File under 'ephemera': Library of Congress to launch Twitter archive

Historical archive of tweets will allow researchers to do data mining and future generations to track Kim Kardashian.

This Pulse of the Nation video is an example of the kinds of information researchers can glean from analyzing tweets. The Library of Congress' Twitter archive will allow analysis on a historical basis.
This Pulse of the Nation video is an example of the kinds of information researchers can glean from analyzing tweets. The Library of Congress' Twitter archive will allow analysis on a historical basis.
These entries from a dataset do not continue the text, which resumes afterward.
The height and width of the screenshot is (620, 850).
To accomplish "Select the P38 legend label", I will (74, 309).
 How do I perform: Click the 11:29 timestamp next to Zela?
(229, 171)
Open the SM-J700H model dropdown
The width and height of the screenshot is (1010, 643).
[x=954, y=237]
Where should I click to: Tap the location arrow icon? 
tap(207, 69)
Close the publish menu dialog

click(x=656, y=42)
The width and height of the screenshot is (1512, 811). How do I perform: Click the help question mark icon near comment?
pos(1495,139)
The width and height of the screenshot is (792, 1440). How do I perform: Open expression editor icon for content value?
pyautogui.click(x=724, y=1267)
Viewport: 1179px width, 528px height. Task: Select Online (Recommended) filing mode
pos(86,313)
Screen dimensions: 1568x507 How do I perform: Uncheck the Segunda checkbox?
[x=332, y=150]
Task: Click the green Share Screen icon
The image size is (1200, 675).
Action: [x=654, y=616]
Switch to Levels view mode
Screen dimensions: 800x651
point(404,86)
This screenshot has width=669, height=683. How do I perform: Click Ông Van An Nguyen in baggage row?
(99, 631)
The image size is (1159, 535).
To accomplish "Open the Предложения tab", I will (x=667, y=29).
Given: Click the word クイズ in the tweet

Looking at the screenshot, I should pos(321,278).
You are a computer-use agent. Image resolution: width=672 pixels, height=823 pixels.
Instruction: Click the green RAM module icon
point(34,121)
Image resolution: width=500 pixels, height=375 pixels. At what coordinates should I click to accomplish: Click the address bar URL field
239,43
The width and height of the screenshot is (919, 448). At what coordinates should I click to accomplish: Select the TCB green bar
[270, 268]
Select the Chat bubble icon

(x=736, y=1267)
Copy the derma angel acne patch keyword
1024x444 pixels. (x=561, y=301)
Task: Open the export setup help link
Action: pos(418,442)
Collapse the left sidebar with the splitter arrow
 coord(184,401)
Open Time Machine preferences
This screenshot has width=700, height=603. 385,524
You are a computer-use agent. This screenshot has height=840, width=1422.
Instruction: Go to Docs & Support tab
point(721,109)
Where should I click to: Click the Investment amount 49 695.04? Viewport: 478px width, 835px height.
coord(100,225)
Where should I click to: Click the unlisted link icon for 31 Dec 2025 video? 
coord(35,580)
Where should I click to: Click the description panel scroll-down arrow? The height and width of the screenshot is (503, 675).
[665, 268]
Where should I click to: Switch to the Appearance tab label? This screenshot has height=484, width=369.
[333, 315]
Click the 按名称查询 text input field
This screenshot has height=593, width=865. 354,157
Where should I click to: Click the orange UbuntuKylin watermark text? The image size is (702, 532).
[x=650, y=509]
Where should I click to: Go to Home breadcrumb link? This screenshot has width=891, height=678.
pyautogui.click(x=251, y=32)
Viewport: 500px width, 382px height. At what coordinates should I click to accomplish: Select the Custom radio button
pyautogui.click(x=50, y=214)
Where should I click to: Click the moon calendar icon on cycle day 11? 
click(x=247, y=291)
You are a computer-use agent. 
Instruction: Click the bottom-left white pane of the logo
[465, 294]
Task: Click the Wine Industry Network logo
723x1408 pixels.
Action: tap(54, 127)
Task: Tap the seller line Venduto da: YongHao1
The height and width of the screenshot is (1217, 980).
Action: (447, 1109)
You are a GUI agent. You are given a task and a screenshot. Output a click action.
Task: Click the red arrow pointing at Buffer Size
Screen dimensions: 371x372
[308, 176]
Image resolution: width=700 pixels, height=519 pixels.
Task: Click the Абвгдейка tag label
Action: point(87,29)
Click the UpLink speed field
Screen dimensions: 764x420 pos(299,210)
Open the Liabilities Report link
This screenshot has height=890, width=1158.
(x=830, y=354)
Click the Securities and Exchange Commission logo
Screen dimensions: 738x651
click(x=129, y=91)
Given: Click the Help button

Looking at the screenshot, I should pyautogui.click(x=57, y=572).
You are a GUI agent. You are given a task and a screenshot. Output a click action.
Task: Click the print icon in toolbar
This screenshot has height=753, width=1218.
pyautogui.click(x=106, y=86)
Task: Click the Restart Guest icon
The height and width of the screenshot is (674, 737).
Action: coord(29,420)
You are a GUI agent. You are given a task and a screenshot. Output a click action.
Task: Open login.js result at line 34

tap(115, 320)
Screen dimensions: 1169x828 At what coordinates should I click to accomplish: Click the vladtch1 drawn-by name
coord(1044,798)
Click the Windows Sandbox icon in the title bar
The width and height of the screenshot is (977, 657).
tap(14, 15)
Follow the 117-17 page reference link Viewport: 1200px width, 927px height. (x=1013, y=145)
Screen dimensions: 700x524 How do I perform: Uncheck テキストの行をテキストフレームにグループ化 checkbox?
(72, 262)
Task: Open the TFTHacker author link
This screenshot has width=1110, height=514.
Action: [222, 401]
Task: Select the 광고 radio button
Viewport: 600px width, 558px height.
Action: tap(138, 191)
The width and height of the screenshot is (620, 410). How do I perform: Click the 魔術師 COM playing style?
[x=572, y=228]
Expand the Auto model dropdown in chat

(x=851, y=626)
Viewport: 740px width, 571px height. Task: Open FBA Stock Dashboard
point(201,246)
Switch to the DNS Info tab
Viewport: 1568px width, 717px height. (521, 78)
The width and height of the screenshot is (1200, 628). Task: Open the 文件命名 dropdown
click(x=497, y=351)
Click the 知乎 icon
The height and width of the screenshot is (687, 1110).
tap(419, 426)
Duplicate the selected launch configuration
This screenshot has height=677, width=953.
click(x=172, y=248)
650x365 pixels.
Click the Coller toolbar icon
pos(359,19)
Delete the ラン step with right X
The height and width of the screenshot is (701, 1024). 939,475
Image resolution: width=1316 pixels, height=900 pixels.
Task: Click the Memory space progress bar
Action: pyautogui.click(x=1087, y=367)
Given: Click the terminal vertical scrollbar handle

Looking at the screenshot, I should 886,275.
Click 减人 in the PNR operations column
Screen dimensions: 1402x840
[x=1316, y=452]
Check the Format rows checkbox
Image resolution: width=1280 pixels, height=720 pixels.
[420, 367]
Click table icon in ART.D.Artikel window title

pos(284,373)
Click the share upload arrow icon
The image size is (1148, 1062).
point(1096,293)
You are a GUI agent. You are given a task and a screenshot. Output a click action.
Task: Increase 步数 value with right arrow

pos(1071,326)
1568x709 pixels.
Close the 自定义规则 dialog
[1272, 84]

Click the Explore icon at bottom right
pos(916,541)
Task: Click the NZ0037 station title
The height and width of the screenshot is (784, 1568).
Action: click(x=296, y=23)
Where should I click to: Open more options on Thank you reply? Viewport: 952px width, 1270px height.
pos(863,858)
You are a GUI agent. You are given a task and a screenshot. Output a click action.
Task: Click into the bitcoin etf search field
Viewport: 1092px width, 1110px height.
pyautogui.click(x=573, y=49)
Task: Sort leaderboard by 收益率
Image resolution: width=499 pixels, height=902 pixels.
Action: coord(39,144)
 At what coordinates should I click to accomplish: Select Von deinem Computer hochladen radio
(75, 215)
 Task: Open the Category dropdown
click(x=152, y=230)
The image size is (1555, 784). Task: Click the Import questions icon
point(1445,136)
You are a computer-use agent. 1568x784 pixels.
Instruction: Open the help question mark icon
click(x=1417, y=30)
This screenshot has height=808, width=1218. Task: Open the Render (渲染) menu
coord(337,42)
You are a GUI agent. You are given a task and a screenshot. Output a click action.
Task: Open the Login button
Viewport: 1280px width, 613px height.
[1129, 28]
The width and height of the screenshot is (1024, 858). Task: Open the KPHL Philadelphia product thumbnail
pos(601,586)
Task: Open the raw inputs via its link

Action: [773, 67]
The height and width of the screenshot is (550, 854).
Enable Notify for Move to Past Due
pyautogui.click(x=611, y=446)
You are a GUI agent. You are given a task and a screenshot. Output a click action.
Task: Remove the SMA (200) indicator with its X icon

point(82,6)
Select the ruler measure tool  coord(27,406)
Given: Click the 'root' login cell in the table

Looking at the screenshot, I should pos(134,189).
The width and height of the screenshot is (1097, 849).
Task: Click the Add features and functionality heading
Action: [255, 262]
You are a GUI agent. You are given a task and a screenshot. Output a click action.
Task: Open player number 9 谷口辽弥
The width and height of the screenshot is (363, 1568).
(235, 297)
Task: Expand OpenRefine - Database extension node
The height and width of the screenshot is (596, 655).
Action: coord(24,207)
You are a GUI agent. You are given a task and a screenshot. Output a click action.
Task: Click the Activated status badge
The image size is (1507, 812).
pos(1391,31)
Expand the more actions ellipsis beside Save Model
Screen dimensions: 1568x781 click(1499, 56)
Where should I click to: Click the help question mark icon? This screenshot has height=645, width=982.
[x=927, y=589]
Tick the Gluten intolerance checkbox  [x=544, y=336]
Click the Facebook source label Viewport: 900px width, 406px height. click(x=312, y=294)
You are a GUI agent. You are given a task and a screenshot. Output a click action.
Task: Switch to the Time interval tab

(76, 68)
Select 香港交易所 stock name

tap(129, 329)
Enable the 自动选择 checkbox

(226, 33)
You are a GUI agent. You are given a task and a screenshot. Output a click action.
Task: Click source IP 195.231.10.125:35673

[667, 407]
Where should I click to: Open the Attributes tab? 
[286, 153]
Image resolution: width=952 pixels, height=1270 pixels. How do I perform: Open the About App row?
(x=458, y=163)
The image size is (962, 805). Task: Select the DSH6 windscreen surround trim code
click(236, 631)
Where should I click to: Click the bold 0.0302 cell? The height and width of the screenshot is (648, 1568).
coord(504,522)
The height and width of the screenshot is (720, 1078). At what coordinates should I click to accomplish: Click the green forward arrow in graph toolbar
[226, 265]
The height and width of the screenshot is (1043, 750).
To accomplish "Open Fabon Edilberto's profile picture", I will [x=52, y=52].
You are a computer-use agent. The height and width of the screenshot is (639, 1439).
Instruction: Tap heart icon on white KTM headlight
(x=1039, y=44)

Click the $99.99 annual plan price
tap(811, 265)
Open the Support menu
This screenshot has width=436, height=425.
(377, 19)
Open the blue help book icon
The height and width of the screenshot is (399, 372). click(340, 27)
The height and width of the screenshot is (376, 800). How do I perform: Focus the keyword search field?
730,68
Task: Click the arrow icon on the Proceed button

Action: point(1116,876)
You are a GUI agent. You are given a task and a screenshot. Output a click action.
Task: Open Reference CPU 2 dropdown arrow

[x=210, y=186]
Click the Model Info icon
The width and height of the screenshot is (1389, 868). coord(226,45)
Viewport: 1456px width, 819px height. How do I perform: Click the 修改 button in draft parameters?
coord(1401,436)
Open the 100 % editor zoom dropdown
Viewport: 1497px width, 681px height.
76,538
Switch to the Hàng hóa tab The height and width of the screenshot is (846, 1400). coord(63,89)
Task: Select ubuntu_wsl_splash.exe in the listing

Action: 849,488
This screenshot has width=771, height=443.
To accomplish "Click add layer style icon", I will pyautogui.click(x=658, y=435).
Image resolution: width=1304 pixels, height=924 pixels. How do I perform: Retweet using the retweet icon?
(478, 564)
Jukka-Pekka Onnela, Yong-Yeol Ahn, J. Niels Rosenquist,Alan Mislove, Sune Lehmann

Your tweets are about to become part of American history.

The Library of Congress plans to create an archive of every public tweet sent in Twitter's five-year history.

The library has an agreement with Twitter to move the billions and billions of public tweets from Twitter servers to its own servers, Bill Lefurgy, the digital initiatives program manager at the library's national digital information infrastructure and preservation program, said in an interview with Federal News Radio yesterday.

Twitter is full of uninteresting noise, no doubt. But its aggregate data will be a valuable tool for researchers who want to look for trends using data-mining techniques. For example, there are already sites that use Twitter to gauge the short-term mood of Twitter users. One hedge fund thinks it can use Twitter to outperform the stock market.

"We were excited to be involved with acquiring the Twitter archives because it's a unique record of our time," Lefurgy said. "It's also a unique way of communication. It's not so much that people are going to be interested in what you or I had for lunch, which some people like to say on Twitter."

Unless you have the exact URL of a tweet, you need a service like TwimeMachine or Google's Twitter search to go back and search for tweets older than a few weeks.

The agreement between the Library of Congress and Twitter was first announced in April 2010. In a tweet today, the Library of Congress said: "2010 news of Twitter's gift to us is getting new legs. We are still working out access issues. Stay tuned."

Updated 3:22 p.m. PT with Library of Congress tweet and background.